» **What the exercise asks**:
The records below are to be duplicated exactly as they appear.

Input for this task Start Marker

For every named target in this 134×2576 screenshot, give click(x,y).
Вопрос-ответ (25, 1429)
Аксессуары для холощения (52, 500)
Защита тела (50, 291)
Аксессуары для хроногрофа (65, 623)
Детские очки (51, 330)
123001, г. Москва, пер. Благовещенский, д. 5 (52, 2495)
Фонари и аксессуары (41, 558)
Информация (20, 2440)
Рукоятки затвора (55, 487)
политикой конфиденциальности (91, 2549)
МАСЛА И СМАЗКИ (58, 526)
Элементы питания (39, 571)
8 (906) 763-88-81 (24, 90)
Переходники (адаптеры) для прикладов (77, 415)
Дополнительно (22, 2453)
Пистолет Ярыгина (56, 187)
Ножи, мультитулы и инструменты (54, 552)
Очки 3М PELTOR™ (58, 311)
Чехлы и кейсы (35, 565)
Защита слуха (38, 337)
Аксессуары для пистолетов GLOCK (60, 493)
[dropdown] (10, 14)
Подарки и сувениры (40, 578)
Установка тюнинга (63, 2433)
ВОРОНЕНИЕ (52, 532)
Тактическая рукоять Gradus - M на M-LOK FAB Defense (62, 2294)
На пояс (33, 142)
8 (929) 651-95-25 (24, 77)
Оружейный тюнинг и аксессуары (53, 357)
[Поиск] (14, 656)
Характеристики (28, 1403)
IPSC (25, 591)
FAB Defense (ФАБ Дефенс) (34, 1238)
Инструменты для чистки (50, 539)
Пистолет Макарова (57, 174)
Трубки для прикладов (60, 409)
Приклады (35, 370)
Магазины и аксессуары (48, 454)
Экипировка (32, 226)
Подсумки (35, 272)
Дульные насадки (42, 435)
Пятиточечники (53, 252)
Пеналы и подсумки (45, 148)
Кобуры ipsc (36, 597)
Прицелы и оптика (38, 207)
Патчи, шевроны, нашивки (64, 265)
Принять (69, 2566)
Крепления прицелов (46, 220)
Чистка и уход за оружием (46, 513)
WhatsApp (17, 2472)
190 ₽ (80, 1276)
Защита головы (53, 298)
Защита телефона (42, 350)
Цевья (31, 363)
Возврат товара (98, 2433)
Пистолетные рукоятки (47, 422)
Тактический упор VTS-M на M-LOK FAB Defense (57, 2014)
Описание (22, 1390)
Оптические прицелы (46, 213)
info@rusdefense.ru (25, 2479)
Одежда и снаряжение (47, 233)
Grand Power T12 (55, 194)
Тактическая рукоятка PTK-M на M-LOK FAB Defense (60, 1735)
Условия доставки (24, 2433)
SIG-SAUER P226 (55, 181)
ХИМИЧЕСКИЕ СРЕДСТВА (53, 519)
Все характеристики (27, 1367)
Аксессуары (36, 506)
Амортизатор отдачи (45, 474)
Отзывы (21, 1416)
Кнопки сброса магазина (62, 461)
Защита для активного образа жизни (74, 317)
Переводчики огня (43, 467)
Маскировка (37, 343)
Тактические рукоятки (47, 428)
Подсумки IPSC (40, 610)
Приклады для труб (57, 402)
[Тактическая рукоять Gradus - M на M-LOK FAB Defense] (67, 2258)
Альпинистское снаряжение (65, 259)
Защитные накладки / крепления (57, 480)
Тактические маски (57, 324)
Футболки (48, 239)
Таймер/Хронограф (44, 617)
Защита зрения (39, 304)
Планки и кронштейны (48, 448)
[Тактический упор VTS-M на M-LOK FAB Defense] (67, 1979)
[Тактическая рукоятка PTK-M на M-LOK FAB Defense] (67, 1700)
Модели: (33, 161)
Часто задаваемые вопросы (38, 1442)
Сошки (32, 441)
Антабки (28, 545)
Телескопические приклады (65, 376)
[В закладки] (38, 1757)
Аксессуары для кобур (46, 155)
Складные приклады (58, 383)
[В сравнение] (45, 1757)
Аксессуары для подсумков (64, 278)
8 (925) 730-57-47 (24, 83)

Input for this task End Marker

» **Task result**:
For every named target in this 134×2576 screenshot, give click(x,y).
Вопрос-ответ (25, 1429)
Аксессуары для холощения (52, 500)
Защита тела (50, 291)
Аксессуары для хроногрофа (65, 623)
Детские очки (51, 330)
123001, г. Москва, пер. Благовещенский, д. 5 (52, 2495)
Фонари и аксессуары (41, 558)
Информация (20, 2440)
Рукоятки затвора (55, 487)
политикой конфиденциальности (91, 2549)
МАСЛА И СМАЗКИ (58, 526)
Элементы питания (39, 571)
8 (906) 763-88-81 (24, 90)
Переходники (адаптеры) для прикладов (77, 415)
Дополнительно (22, 2453)
Пистолет Ярыгина (56, 187)
Ножи, мультитулы и инструменты (54, 552)
Очки 3М PELTOR™ (58, 311)
Чехлы и кейсы (35, 565)
Защита слуха (38, 337)
Аксессуары для пистолетов GLOCK (60, 493)
[dropdown] (10, 14)
Подарки и сувениры (40, 578)
Установка тюнинга (63, 2433)
ВОРОНЕНИЕ (52, 532)
Тактическая рукоять Gradus - M на M-LOK FAB Defense (62, 2294)
На пояс (33, 142)
8 (929) 651-95-25 (24, 77)
Оружейный тюнинг и аксессуары (53, 357)
[Поиск] (14, 656)
Характеристики (28, 1403)
IPSC (25, 591)
FAB Defense (ФАБ Дефенс) (34, 1238)
Инструменты для чистки (50, 539)
Пистолет Макарова (57, 174)
Трубки для прикладов (60, 409)
Приклады (35, 370)
Магазины и аксессуары (48, 454)
Экипировка (32, 226)
Подсумки (35, 272)
Дульные насадки (42, 435)
Пятиточечники (53, 252)
Пеналы и подсумки (45, 148)
Кобуры ipsc (36, 597)
Прицелы и оптика (38, 207)
Патчи, шевроны, нашивки (64, 265)
Принять (69, 2566)
Крепления прицелов (46, 220)
Чистка и уход за оружием (46, 513)
WhatsApp (17, 2472)
190 ₽ (80, 1276)
Защита головы (53, 298)
Защита телефона (42, 350)
Цевья (31, 363)
Возврат товара (98, 2433)
Пистолетные рукоятки (47, 422)
Тактический упор VTS-M на M-LOK FAB Defense (57, 2014)
Описание (22, 1390)
Оптические прицелы (46, 213)
info@rusdefense.ru (25, 2479)
Одежда и снаряжение (47, 233)
Grand Power T12 (55, 194)
Тактическая рукоятка PTK-M на M-LOK FAB Defense (60, 1735)
Условия доставки (24, 2433)
SIG-SAUER P226 (55, 181)
ХИМИЧЕСКИЕ СРЕДСТВА (53, 519)
Все характеристики (27, 1367)
Аксессуары (36, 506)
Амортизатор отдачи (45, 474)
Отзывы (21, 1416)
Кнопки сброса магазина (62, 461)
Защита для активного образа жизни (74, 317)
Переводчики огня (43, 467)
Маскировка (37, 343)
Тактические рукоятки (47, 428)
Подсумки IPSC (40, 610)
Приклады для труб (57, 402)
[Тактическая рукоять Gradus - M на M-LOK FAB Defense] (67, 2258)
Альпинистское снаряжение (65, 259)
Защитные накладки / крепления (57, 480)
Тактические маски (57, 324)
Футболки (48, 239)
Таймер/Хронограф (44, 617)
Защита зрения (39, 304)
Планки и кронштейны (48, 448)
[Тактический упор VTS-M на M-LOK FAB Defense] (67, 1979)
[Тактическая рукоятка PTK-M на M-LOK FAB Defense] (67, 1700)
Модели: (33, 161)
Часто задаваемые вопросы (38, 1442)
Сошки (32, 441)
Антабки (28, 545)
Телескопические приклады (65, 376)
[В закладки] (38, 1757)
Аксессуары для кобур (46, 155)
Складные приклады (58, 383)
[В сравнение] (45, 1757)
Аксессуары для подсумков (64, 278)
8 (925) 730-57-47 (24, 83)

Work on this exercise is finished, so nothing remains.